Its obvious that millis() is not tied to the real time clock, or they’d both be delayed. Any delay is probably caused by FastLED magic.As suggested, I tried minimizing the amount of work that FastLED is doing to compare. With it only driving 1 LED, everything looked great. I switched back to 300 LEDs but set a super low “fps”, but that still caused the 4-5 second delay, which seemed weird.
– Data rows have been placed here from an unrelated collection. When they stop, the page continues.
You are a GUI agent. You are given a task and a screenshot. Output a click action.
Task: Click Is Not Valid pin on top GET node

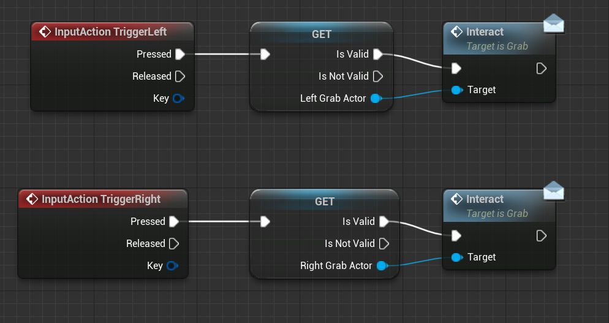tap(378, 77)
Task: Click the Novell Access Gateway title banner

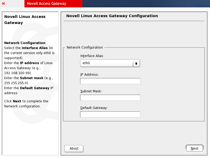Action: [x=47, y=4]
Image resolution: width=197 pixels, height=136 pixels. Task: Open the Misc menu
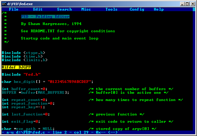point(86,9)
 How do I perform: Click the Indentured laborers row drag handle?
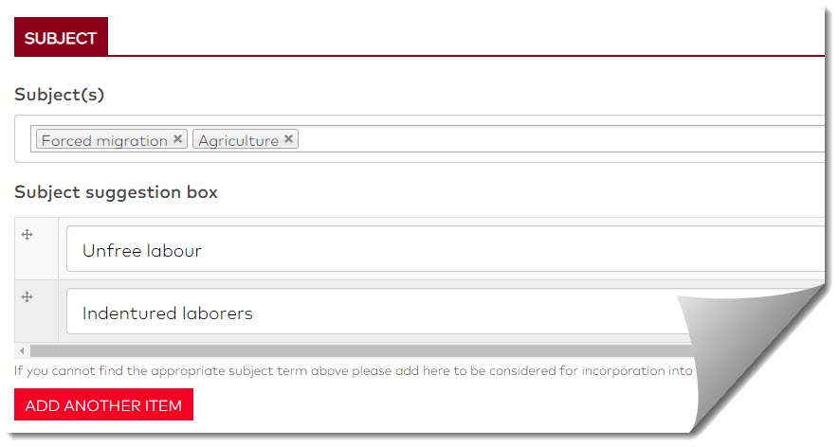tap(27, 297)
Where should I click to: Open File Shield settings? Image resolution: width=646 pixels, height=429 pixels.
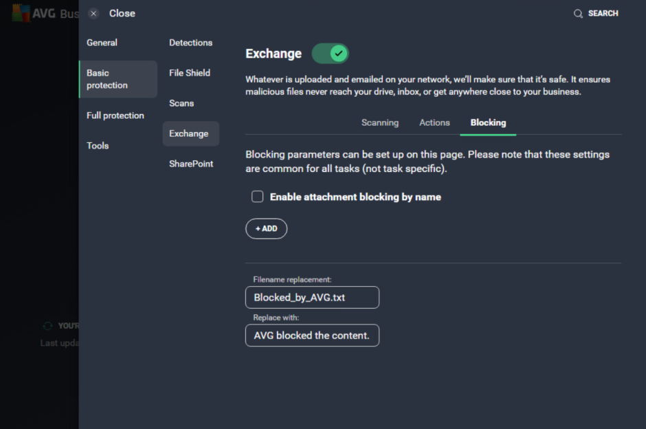point(189,72)
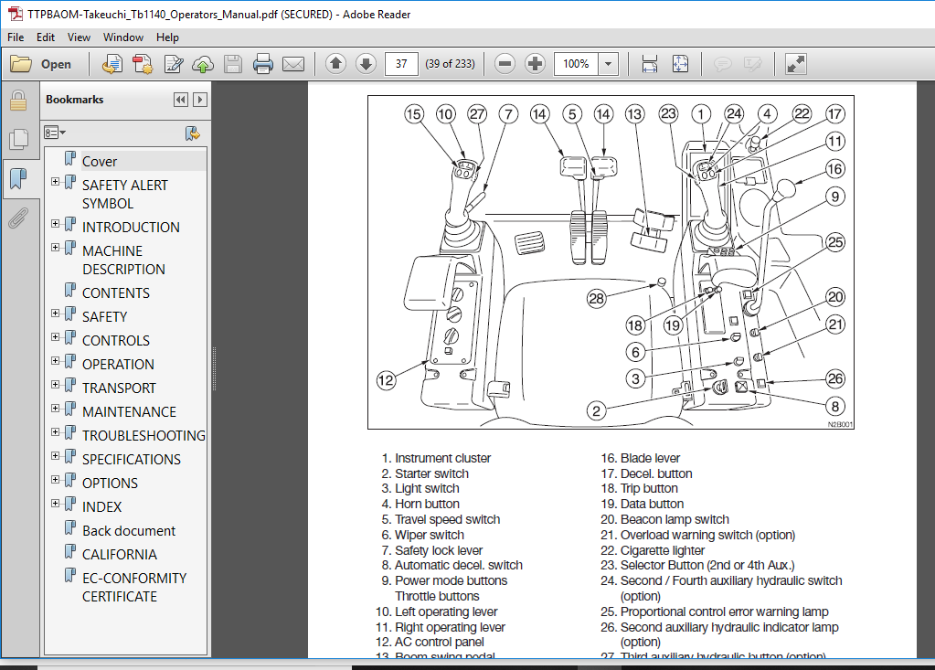
Task: Open the bookmarks options dropdown
Action: 56,133
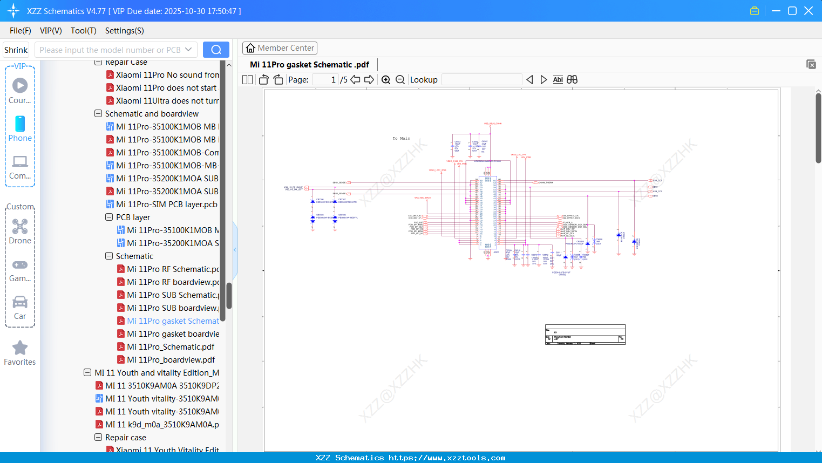
Task: Click the binoculars search icon
Action: tap(572, 79)
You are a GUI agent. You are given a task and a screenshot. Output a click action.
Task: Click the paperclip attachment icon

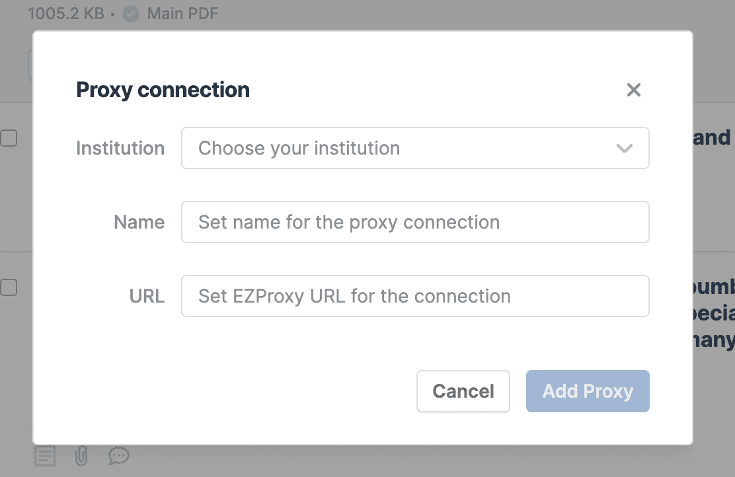81,455
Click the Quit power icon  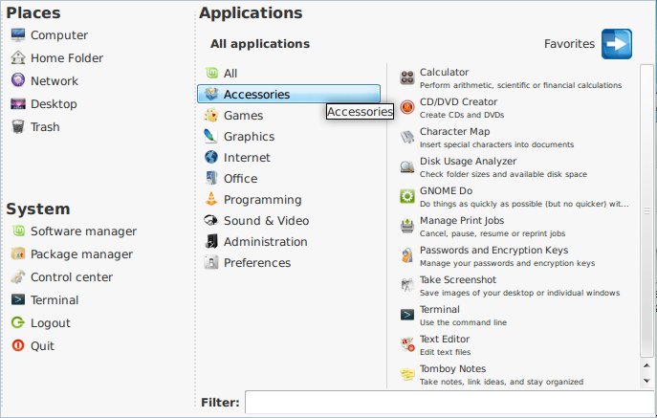pos(18,345)
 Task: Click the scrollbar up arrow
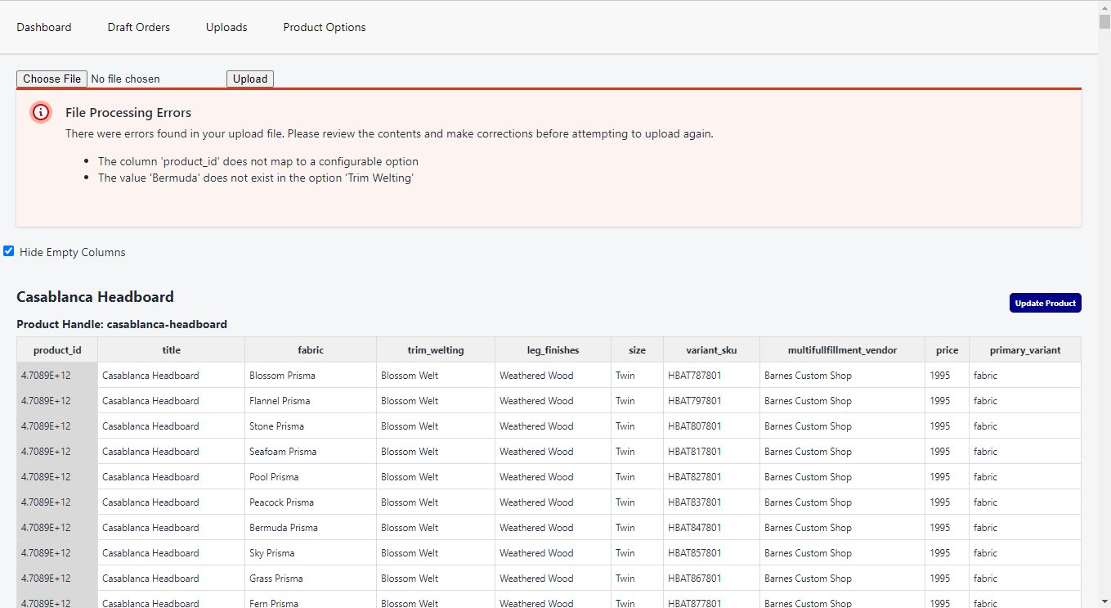click(1104, 6)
Basically it seemed that something was running FastLED’s “show()” function (which sends data to the LEDs) way more often than I’d expect. Even with never explicitly calling “show()” I was getting LED changes, and millis delays. Well, long story short, I found this guy, which is used in my loop (only because it was in the example project):

void CFastLED::delay(unsigned long ms) {
	unsigned long start = ::millis();
	while((::millis()-start) < ms) {
		// make sure to allow at least one ms to pass to ensure the clock moves
		// forward

First, it seems that FASTLED_ACCURATE_CLOCK is not defined, so it’s solely using “show()” to kill time . If enough time has passed, it returns. But it’s using “millis()” to determine time, and it’s something in “show()” that is preventing millis from incrementing! Obviously that’s going to cause it to delay much longer than it expects. No idea why it’s using a busy loop in the first place, or why it’d call “show” over and over. It’s not like anything can update the LED states while we’re in this loop.

If I take the “show()” out of that code and only call “show()” in my own loop, the impact to millis is much less. It’s still not perfect, with each 1000 “millis” taking about 1.5 real seconds. But it’s a start…

I’m wondering what the long term fix is. Obviously the CFastLED::delay probably shouldn’t be used at all. But going further, I wonder if it’s possible to “repair the damage” done to millis() (or probably micros()) by adding in lost time. Or from the firmware side if it’s possible to tie micros and millis more closely to the Photon’s real time clock, so they’re harder to break?

Also, based on tests, the following comments are false - found in the Particle firmware’s ineterrupts.cpp file. I couldnt get millis and micros out of sync with each other.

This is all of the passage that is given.